Why a book? Why now?

This is the second ‘greatest hits’ book we’ve published. This new one reflects the last six years and concentrates on the English-generated content.

Surely all this talk of ‘cool’ must get irritating? Is Vice ever trying to be cool?

As a ‘media entity’ we worked out very quickly that if you restricted yourself to only print magazines then you’d have a hard time surviving. So we branched out into a bar, tours, festivals, books, films and a record label. The motivations behind these differ but they’re bound together by the glue of us being hyper-active people who want to achieve as many things as possible.

Do you think that youth culture is always about kicking against something? 

There’s so many different kinds of youth culture these days that it’s impossible to say.
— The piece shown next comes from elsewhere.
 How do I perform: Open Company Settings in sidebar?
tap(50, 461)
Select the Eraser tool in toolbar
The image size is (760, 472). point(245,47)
Are the people who queue up outside Justin Bieber’s hotel room kicking against something? How about the Twitter and Facebook addicts who spend all their time telling you what they had for breakfast? Those kinds of ‘youth culture’ are more conservative and establishment-ass-kissing than going to church on Sunday. Personally I like to kick against things as much as possible because I’m an objectionable grumpy old fuck.

A lot of your cultural reference points – I’m thinking of skateboarding specifically – could be seen as throwbacks to the 1990s. Do you think that culture is still alive in the twenty first century?

I skated until I was about 22. A kid called Geoff Rowley started hanging out with the gang and after skating with him for a year I just thought,"there’s no point in me even trying any more." What I gained from skating and punk rock was a good set of aesthetics and DIY values. Vice was formed by people with those self-same aesthetics and values.

Your investigations often look at the gritty underbelly of societies: is that because you feel no one else is recording these things? 

I think everybody should take an interest in the gritty underbelly because it’s such a large part of the society we live in. To ignore them is to ignore life itself, but yes, often the gritty underbellies are too dangerous for the mainstream media to want to dig into.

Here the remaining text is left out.